En una entrevista con la agencia de noticias EFE, Rafael Ramírez, exministro de Petróleo y expresidente de Petróleos de Venezuela, aseguró que las condiciones bajo las cuales la empresa Chevron puede volver a operar en Venezuela suponen una “grave violación” de la Constitución.
Esto, a propósito de la Licencia General No.41 emitida el fin de semana por Oficina de Control de Bienes Extranjeros (OFAC, por sus siglas en inglés) del Departamento del Tesoro de Estados Unidos, que autoriza a Chevron a volver a producir y comercializar petróleo y derivados de forma limitada en Venezuela.
Ramírez, quien se encuentra radicado en Roma, donde según ha dicho vive exiliado ante la persecución política de la administración de nICOLÁS Maduro, aseguró que: “Por donde se mire, todos los términos de la licencia son absolutamente ilegales en relación a la ley venezolana”.
De acuerdo con Ramírez, Estados Unidos “puede emitir la licencia que quiera”, pero el Gobierno venezolano no debe aceptar “que un país extranjero venga a decirte cómo vas a producir petróleo en tu propio país, saltando tus leyes”.
Aseguró a EFE que aceptar las condiciones de la licencia es “renunciar a nuestra soberanía”, hacer de Venezuela “un país tutelado”, y supone un “robo” al pueblo venezolano.
Otro aspecto que resalta Ramírez en la entrevista con la agencia de noticias tiene que ver con el hecho de que en la licencia se le prohíbe a Chevron pagar impuestos y regalías al Estado venezolano, e incluso dividendos a Petróleos de Venezuela (Pdvsa). Además, le obliga a exportar el crudo únicamente a Estados Unidos.
Para el exministro de Petróleo, el solo el hecho de que Chevron pueda producir crudo “por cuenta propia” contradice “el artículo 302 de la Carta Magna, que establece que las actividades primarias del petróleo (exploración, producción y exportación) están reservadas al Estado”.
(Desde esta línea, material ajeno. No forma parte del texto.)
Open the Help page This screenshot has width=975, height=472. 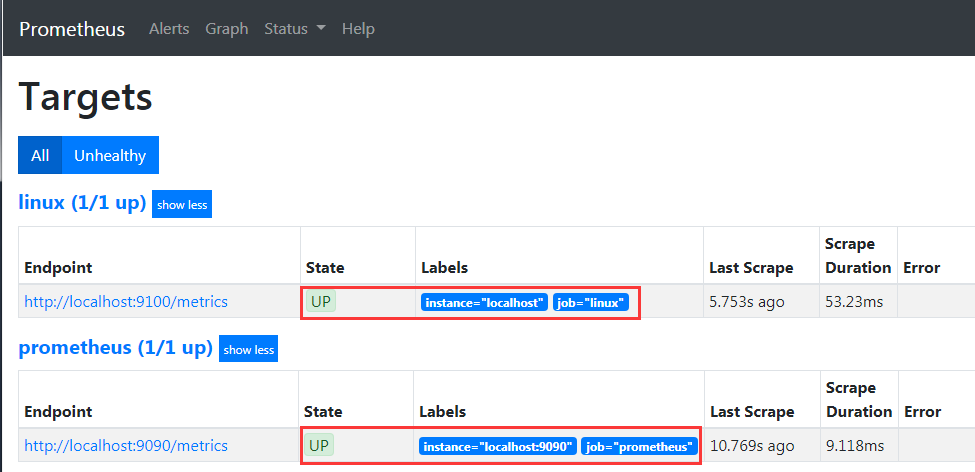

Por ello, explicó Ramírez, la ley creó la figura de la empresa mixta, donde Pdvsa es socio mayoritario, pero que queda socavada si la petrolera estadounidense no paga dividendos a la estatal venezolana, explica.
Además, resaltó que, dado que el crudo del subsuelo venezolano es propiedad del Estado, este tiene por ley que cobrar regalías. “Nadie en el país, ni siquiera Pdvsa, puede llevarse petróleo, ni venderlo, sin pagar al dueño, al Estado venezolano, una regalía del 33,33 %”, indicó. De lo contrario, “sería un robo”, añade.
Este “desastre”, como lo califica Ramírez, se generaría por un volumen de crudo muy moderado, pues Chevron no podría extraer más de 270.000 barriles diarios, que es el máximo que llegó a sacar en 2003, cuando él era ministro y presidente de la compañía estatal”.
Ese volumen “no va a cambiar en nada la situación del mercado petrolero internacional”, aseveró. Para Ramírez, el problema radica en que Maduro “estaría desmantelando de un plumazo todo lo que han sido las conquistas en doctrina petrolera de nuestro país”.